• **Task brief**
All lines from the top of the records below through the line holding "Click Number of", and only those, should be printed exactly, minus the pictures.

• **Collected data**
- Opening Delimiter -

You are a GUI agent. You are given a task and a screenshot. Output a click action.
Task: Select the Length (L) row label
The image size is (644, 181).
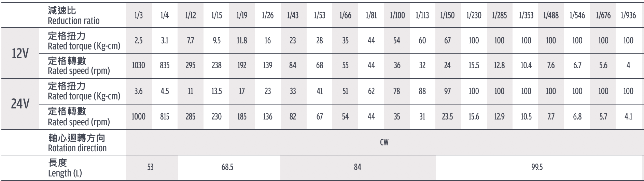pos(65,167)
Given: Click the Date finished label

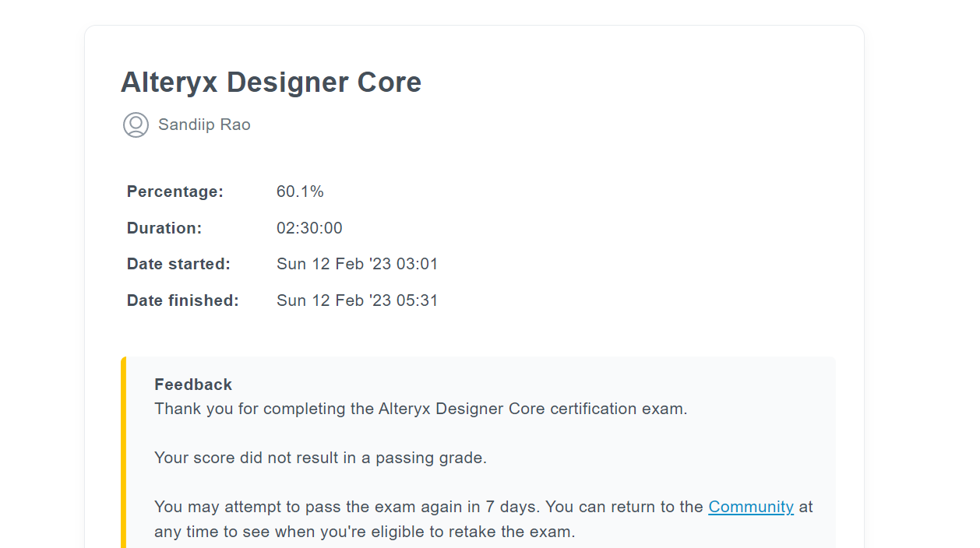Looking at the screenshot, I should click(182, 300).
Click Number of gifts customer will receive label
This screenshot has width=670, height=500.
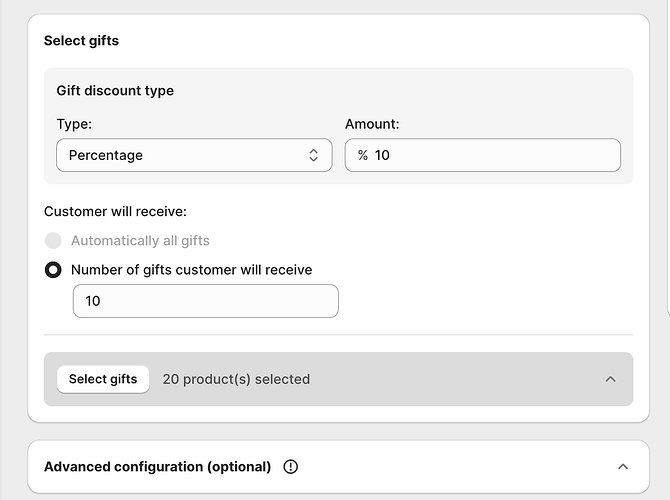tap(191, 270)

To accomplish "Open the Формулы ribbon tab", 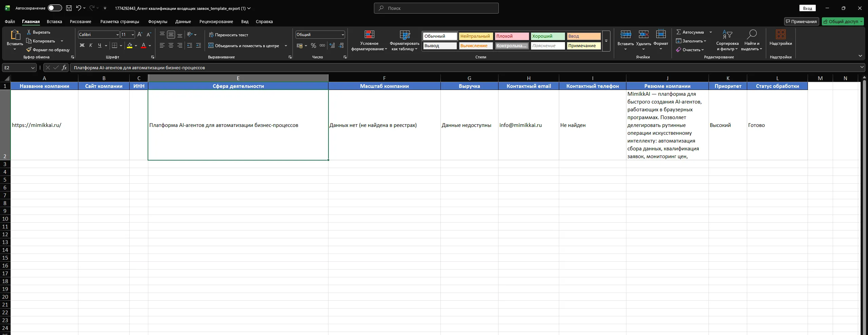I will coord(157,21).
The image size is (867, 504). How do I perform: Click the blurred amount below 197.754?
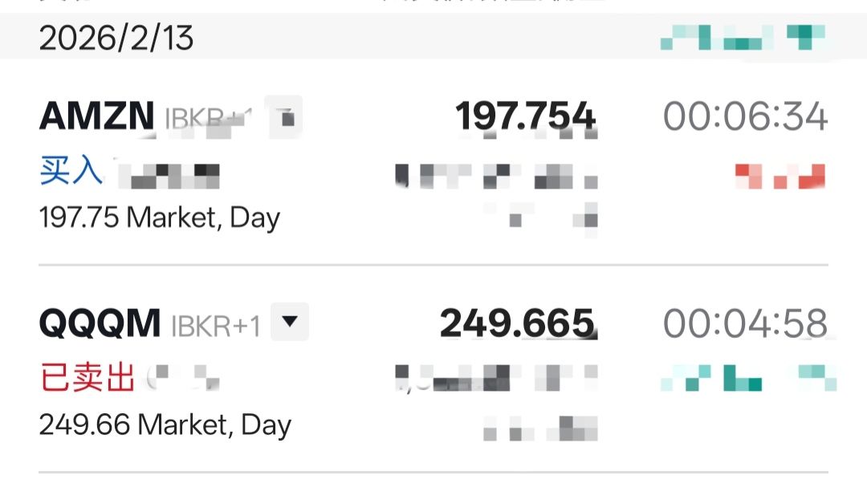pos(497,176)
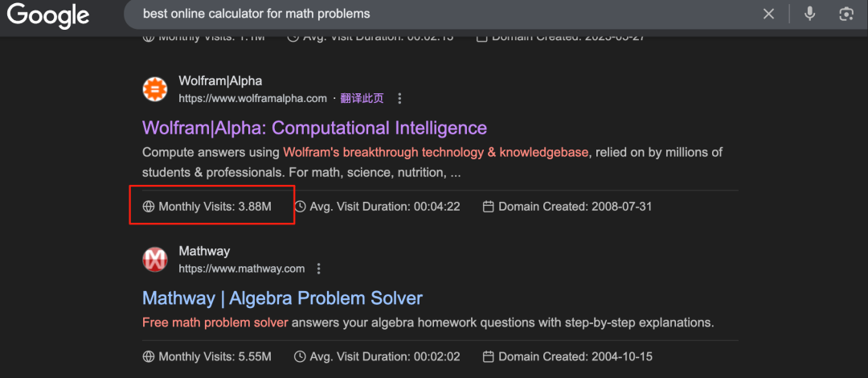Open Mathway | Algebra Problem Solver result
The image size is (868, 378).
click(282, 298)
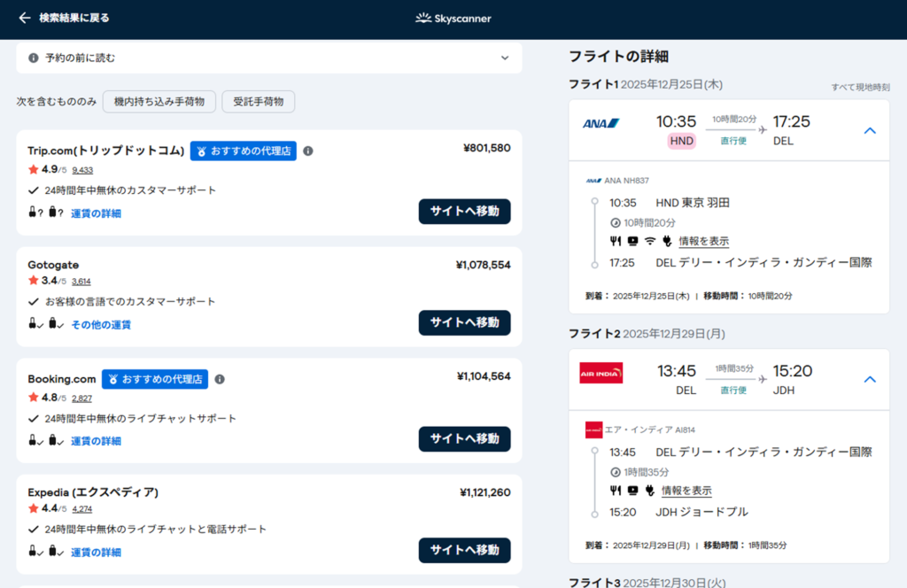907x588 pixels.
Task: Click the back arrow to return to search results
Action: pos(24,18)
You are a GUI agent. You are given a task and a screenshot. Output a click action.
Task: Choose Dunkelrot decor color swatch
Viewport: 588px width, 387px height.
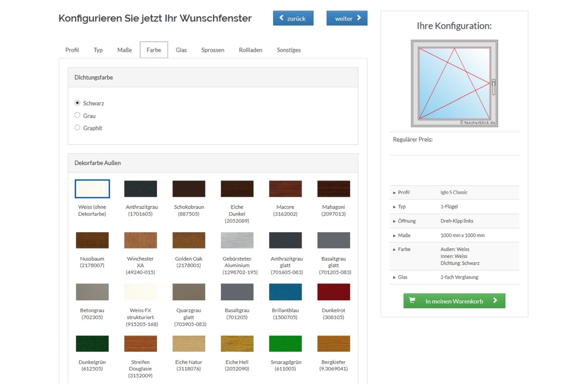click(x=333, y=292)
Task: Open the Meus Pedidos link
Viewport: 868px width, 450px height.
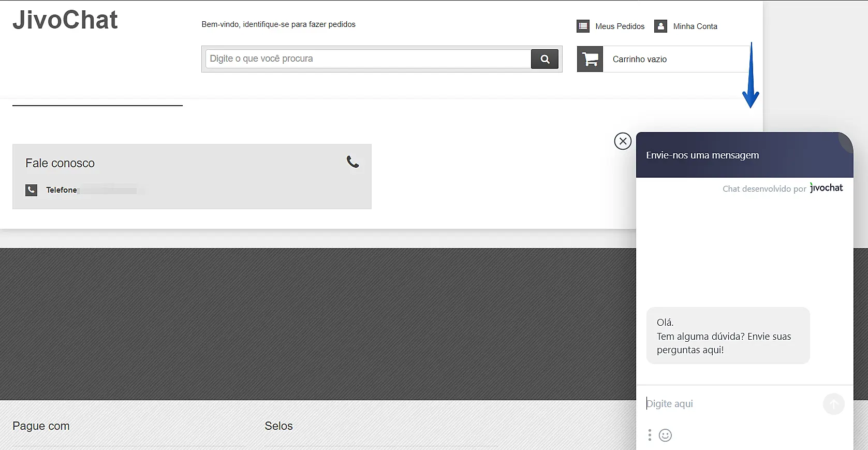Action: (x=620, y=26)
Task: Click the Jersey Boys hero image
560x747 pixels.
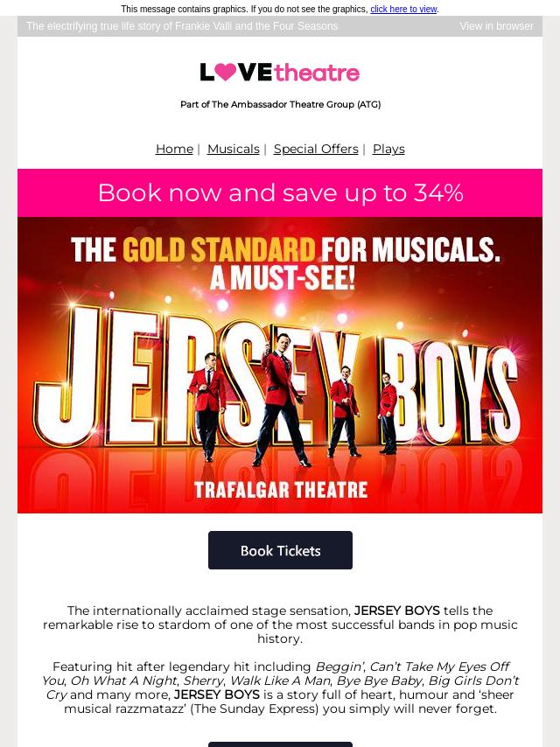Action: [280, 365]
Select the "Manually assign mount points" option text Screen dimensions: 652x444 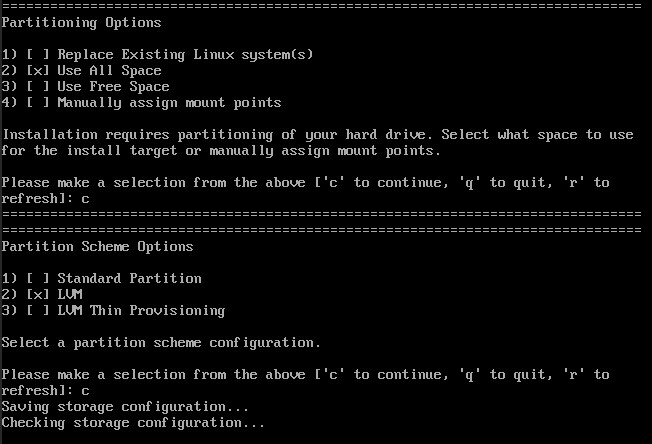tap(169, 102)
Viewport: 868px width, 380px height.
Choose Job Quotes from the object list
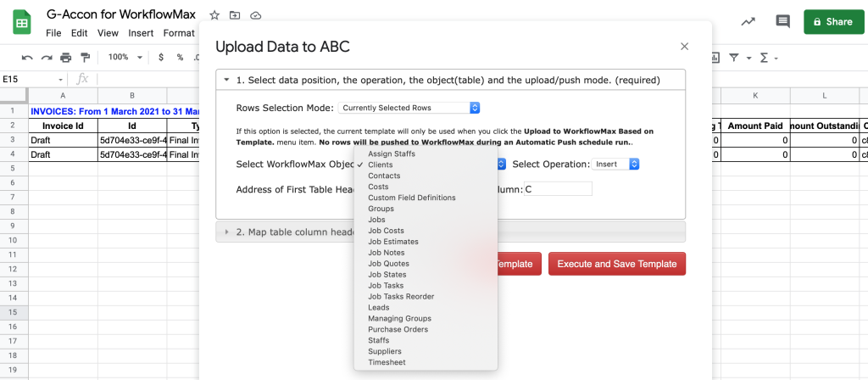[388, 264]
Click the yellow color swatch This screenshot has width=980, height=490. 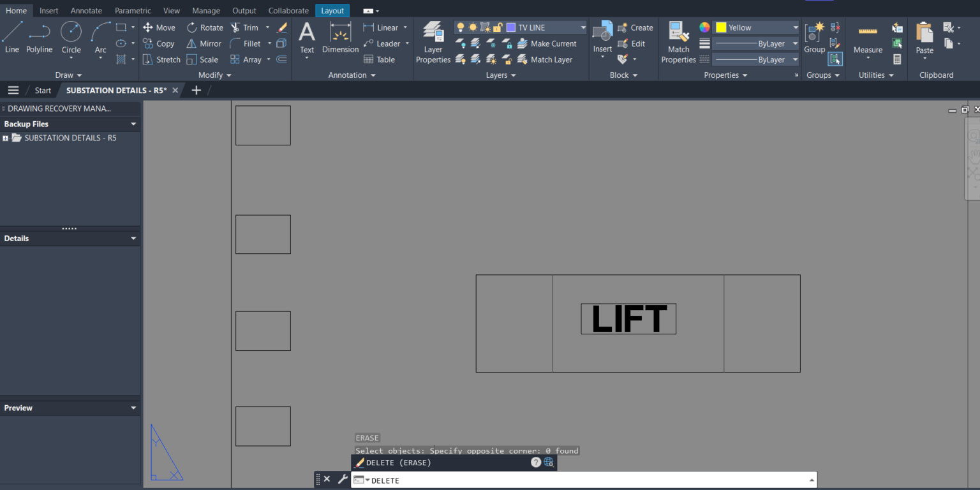(722, 27)
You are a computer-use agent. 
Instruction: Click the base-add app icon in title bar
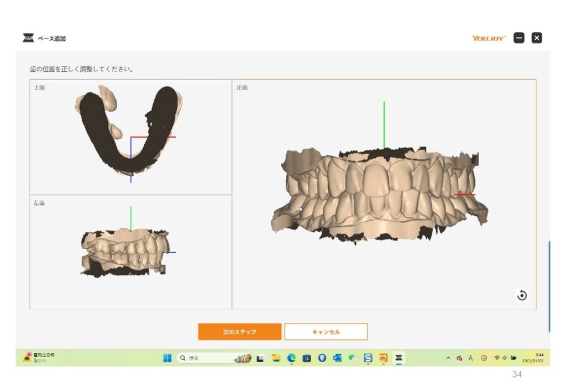[28, 38]
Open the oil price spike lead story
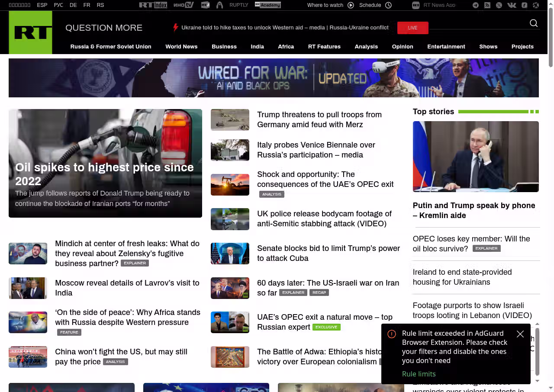554x392 pixels. coord(105,173)
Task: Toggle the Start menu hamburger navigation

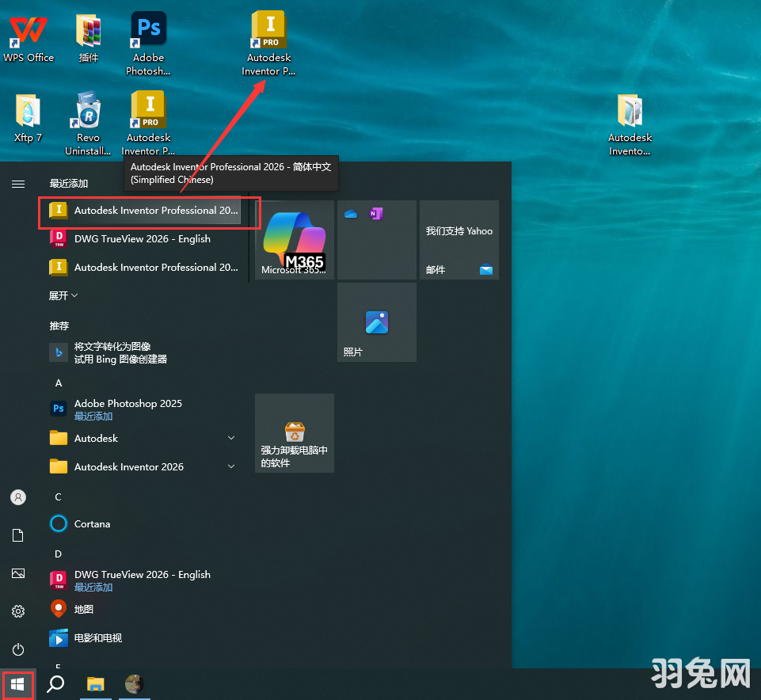Action: pos(17,184)
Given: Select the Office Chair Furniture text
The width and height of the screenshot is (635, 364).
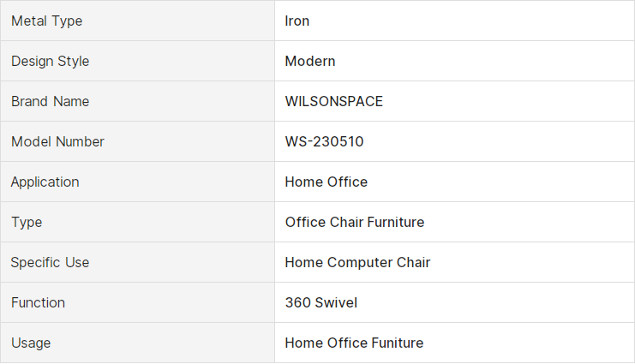Looking at the screenshot, I should point(355,222).
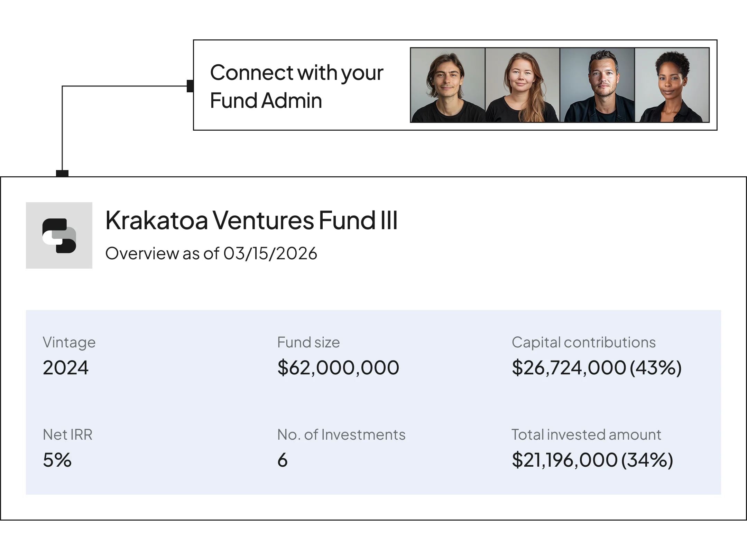Select the first fund admin portrait with long hair

[448, 85]
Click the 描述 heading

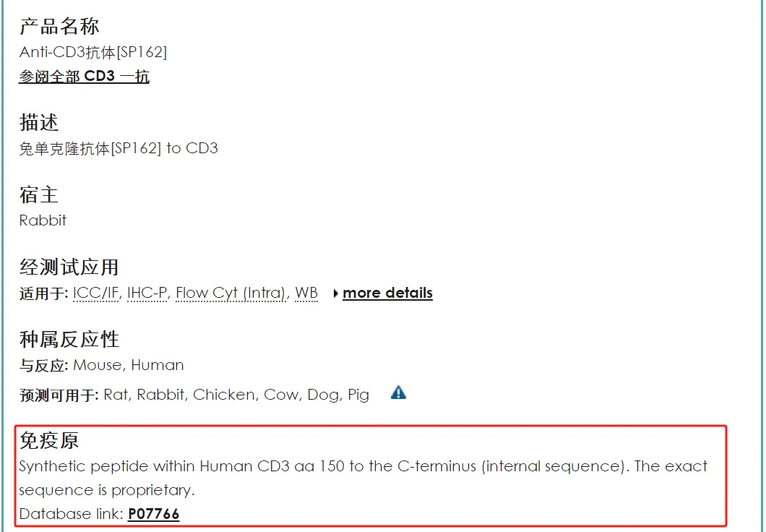tap(39, 122)
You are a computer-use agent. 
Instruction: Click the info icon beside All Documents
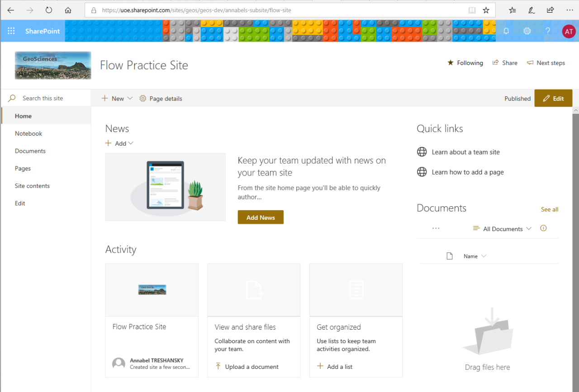click(x=543, y=228)
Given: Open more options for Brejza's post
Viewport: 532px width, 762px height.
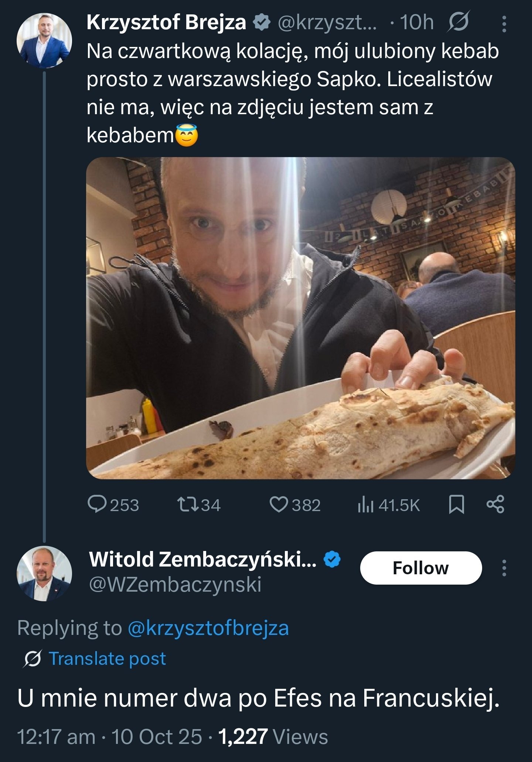Looking at the screenshot, I should pos(504,24).
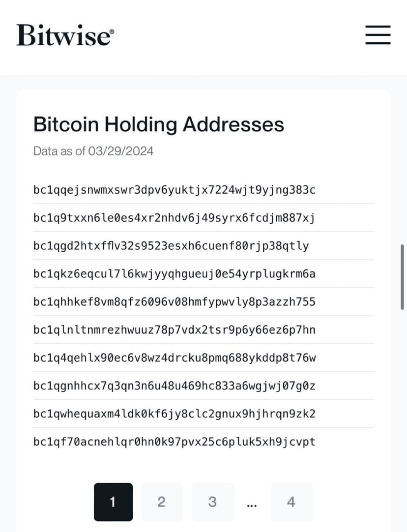
Task: Select the currently active page 1 button
Action: [x=113, y=502]
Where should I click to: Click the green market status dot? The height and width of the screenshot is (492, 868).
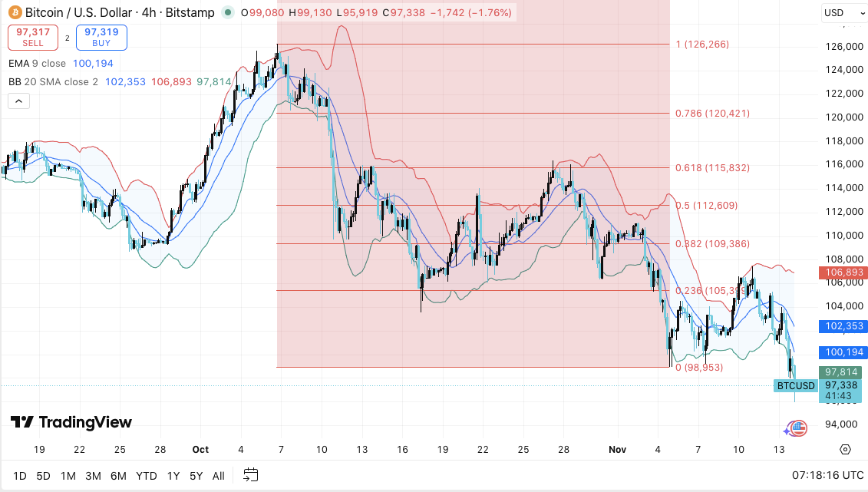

- Closing Delimiter -

• **Response**
You are a GUI agent. You are given a task and a screenshot. Output a click action.
Task: Select the Length (L) row label
The image size is (644, 181).
pos(65,167)
Given: Click the Date finished label

Looking at the screenshot, I should click(182, 300).
Click Number of gifts customer will receive label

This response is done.